→ ASSIGNED TASK:
After finding the line that holds "Task: Open quick settings via volume icon" below, set down that line and the rest through the final one exactly, leaving the pictures out.

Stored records
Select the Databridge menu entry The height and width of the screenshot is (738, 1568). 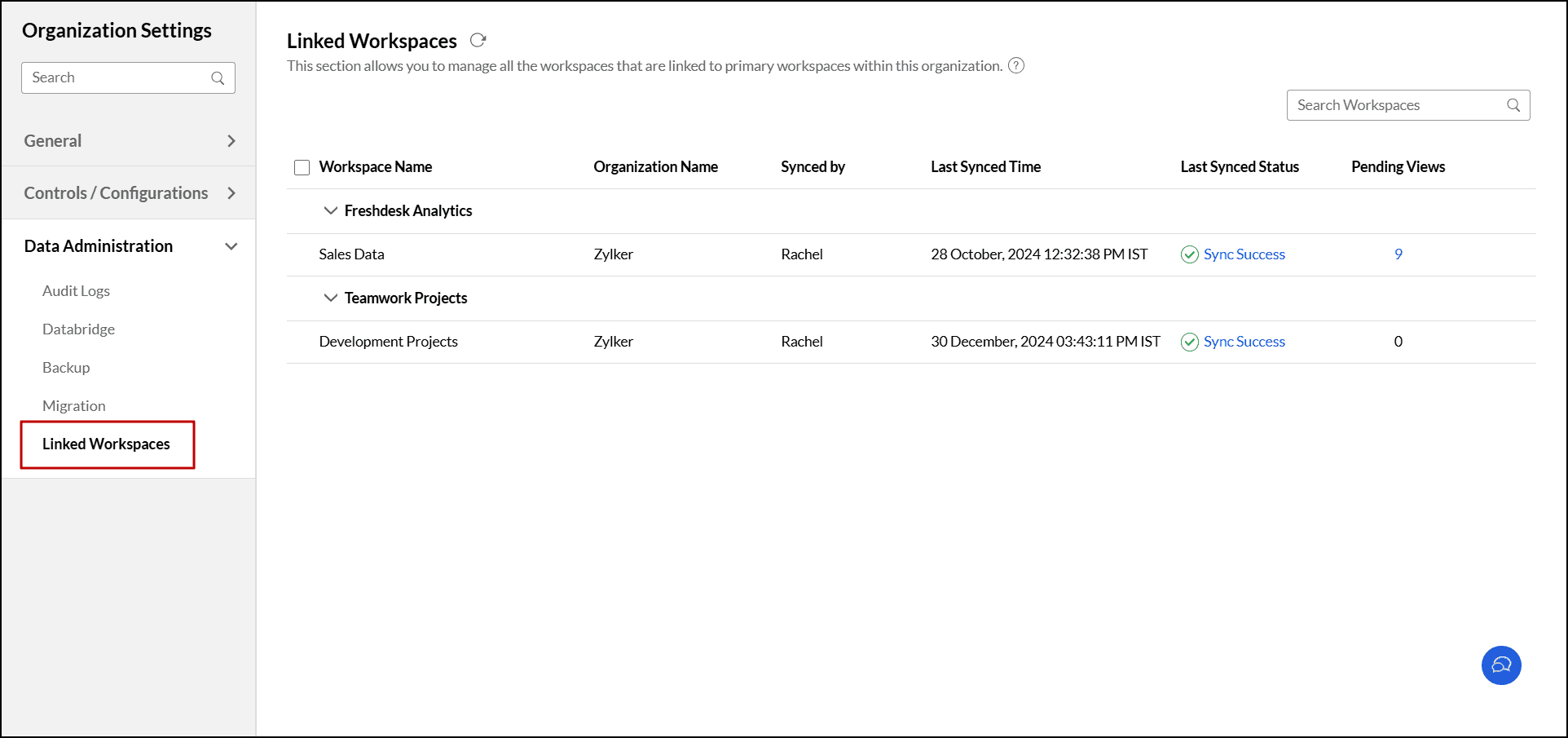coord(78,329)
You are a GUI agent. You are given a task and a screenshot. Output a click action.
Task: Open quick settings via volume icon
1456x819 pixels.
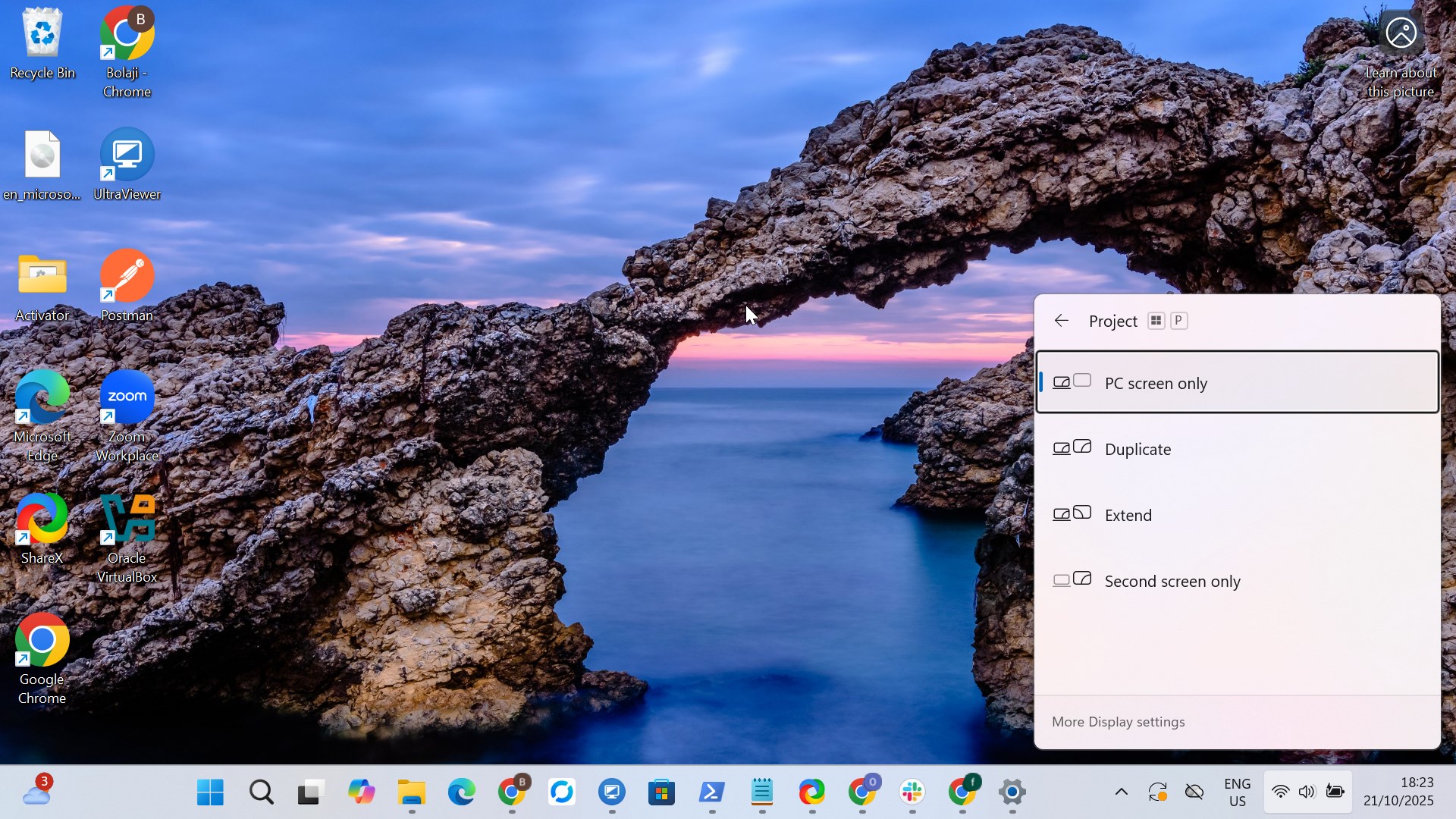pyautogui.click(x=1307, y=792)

→ SOLUTION TO THE PROBLEM:
Task: Open quick settings via volume icon
1456x819 pixels.
pyautogui.click(x=1307, y=792)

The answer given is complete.